Given text:
▼▼▼

Solar Supercapacitor Charger


From my experience building a few solar lights, I learnt that despite Wikipedia saying that "changes in irradiation levels have a negligible effect on the maximum power point voltage", there is a significant difference in voltage between a solar panel's maximum power point (MPP) on a bright summer day and on a cloudy day in winter. To achieve both requires maximum power point tracking (MPPT). To learn more about how that works, I took the type of DC-DC converter I have previously used to charge a supercapacitor and added MPPT to it. I also wanted to use multiple supercapacitors in series instead of only one, both to store more energy and to provide a higher, more usable voltage. I already had a nominally 12V 5W solar panel to use.


I played around with a bunch of different ideas to try to find something that would be both simple to understand and implement, eventually deciding on the "open voltage" method, which involves measuring the open-circuit voltage (VOC) of the panel, then assuming that the maximum power point voltage (VMPP) is a fixed fraction of that - about 0.8x for the panel I used. To actually track the MPP requires performing that measurement repeatedly as conditions change. For this I chose a microcontroller, the PIC12F1571, which has an ADC to perform the measurement, a DAC to output the appropriate reference voltage according to the measured voltage, and doesn't use very much power

Simple! If you ignore that a microcontroller is incredibly complicated by itself, containing tens of thousands of transistors.

The operation of the circuit is straightforward: The solar panel charges the reservoir capacitor C1, causing the voltage across it to increase. The comparator U2 compares that voltage with the reference voltage, turning on the MOSFET Q1 when it exceeds the reference voltage. This transfers charge from C1 through L1 to the load, reducing the voltage across C1. When that voltage drops back below the reference voltage, the comparator turns Q1 back off, and the cycle starts again.

The microcontroller U1 sets the reference voltage. To know what that voltage should be, every 2 seconds it outputs high to U2's SHDN pin, turning it off so that C1 can charge up to the full open-circuit voltage of the solar panel. Once enough time has passed for C1 to be fully charged, the microcontroller measures the voltage, sets the reference voltage, and turns the comparator back on. The calculation that VMPP = 0.8 x VOC is actually performed by the voltage divider consisting of R2 and R3, with R2 being 0.8 of the resistance of R2+R3. This is both faster and more accurate than using the PIC to do it.

The microcontroller also measures the output voltage via R9/R10, so it can stop charging the supercapacitors when they are full. It only checks this once every 2 seconds, at the same time it measures VOC, so the output voltage can overshoot, but that's fine as it will not overshoot very much in only 2s.

Finding a suitable comparator for U2 was difficult. It has to have a push-pull output so it can turn Q1 on and off quickly, use as little power as possible, and withstand the maximum voltage from the solar panel, which can be as high as 22V when it's sunny. The only one I could find is the TLV1805, which is quite new and wasn't available to buy anywhere when I started this project last year, so I had to wait a while before finishing.

▲▲▲

Exercise directions: List every resistor designator mentioned in the solar charger text above.

Supplied information:
▼▼▼

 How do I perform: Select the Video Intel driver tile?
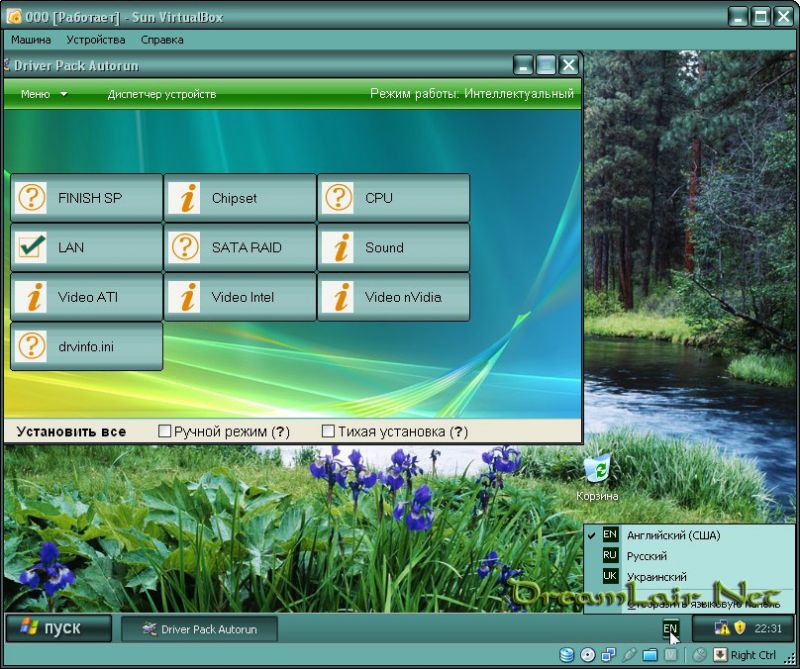pos(240,297)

▲▲▲

The result: R2, R3, R9, R10